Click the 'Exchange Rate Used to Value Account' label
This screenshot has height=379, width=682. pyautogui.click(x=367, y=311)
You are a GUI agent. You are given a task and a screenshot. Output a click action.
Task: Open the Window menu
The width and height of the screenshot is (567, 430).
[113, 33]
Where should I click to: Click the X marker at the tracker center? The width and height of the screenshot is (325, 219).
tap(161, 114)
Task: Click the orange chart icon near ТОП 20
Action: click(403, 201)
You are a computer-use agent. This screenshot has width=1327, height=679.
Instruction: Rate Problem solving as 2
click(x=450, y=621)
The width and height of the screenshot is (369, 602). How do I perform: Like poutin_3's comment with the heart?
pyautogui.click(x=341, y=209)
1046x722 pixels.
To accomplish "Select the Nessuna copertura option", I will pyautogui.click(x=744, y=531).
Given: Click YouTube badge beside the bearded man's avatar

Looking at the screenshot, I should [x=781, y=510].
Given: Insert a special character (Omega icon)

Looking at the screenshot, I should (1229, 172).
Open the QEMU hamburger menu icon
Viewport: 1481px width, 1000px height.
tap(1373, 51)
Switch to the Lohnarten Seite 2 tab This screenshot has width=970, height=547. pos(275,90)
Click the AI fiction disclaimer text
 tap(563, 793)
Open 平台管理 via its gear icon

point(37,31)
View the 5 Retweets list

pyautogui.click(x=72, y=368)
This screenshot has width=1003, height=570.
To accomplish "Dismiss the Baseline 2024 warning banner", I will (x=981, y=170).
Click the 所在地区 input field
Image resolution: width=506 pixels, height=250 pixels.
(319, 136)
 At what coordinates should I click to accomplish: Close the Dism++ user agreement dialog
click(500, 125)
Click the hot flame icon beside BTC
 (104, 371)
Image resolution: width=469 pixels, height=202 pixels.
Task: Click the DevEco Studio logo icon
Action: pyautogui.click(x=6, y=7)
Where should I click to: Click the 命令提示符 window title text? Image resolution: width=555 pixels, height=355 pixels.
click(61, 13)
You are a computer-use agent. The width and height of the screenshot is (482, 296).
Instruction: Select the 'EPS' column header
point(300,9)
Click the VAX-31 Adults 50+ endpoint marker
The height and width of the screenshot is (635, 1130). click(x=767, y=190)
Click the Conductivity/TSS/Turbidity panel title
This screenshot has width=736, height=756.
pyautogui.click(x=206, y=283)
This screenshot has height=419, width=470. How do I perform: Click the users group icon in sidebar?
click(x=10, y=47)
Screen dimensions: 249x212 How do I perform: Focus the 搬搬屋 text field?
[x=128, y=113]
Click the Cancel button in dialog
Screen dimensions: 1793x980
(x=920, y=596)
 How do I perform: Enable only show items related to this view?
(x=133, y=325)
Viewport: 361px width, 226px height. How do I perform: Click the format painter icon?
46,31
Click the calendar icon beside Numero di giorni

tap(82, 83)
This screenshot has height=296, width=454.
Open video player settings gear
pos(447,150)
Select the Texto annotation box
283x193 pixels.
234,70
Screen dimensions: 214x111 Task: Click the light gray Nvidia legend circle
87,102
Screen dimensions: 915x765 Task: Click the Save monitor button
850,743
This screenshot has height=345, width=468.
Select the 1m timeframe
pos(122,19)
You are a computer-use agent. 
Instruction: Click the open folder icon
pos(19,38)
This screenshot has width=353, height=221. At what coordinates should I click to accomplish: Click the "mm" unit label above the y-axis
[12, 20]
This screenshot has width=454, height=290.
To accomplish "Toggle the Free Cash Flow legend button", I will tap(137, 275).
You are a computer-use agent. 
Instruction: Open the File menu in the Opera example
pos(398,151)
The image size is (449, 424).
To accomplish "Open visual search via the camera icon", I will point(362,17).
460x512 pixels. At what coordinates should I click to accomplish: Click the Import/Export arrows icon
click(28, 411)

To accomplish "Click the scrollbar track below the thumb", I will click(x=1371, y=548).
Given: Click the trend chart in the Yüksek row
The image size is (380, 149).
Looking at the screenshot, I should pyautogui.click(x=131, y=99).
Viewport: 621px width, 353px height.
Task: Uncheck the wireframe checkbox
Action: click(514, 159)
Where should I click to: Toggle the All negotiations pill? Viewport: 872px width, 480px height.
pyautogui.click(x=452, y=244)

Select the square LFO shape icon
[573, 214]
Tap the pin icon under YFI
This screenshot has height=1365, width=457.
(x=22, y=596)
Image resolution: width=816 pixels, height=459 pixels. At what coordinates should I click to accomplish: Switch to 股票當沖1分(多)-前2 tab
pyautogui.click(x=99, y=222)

-*-*-

- EXERCISE BRIEF:
Rewrite the items as a numbered list, skipping blank lines. Cover only the part that runs from the start of the items through the line containing "Looking at the screenshot, I should (1229, 172).", including that line.

- SOLUTION FOR THIS TASK:
1. Click the 'Exchange Rate Used to Value Account' label
2. This screenshot has height=379, width=682. pyautogui.click(x=367, y=311)
3. You are a GUI agent. You are given a task and a screenshot. Output a click action.
4. Task: Open the Window menu
5. The width and height of the screenshot is (567, 430).
6. [113, 33]
7. Where should I click to: Click the X marker at the tracker center? The width and height of the screenshot is (325, 219).
8. tap(161, 114)
9. Task: Click the orange chart icon near ТОП 20
10. Action: click(403, 201)
11. You are a computer-use agent. This screenshot has width=1327, height=679.
12. Instruction: Rate Problem solving as 2
13. click(x=450, y=621)
14. The width and height of the screenshot is (369, 602). How do I perform: Like poutin_3's comment with the heart?
15. pyautogui.click(x=341, y=209)
16. 1046x722 pixels.
17. To accomplish "Select the Nessuna copertura option", I will pyautogui.click(x=744, y=531).
18. Given: Click YouTube badge beside the bearded man's avatar
19. Looking at the screenshot, I should [x=781, y=510].
20. Given: Insert a special character (Omega icon)
21. Looking at the screenshot, I should (1229, 172).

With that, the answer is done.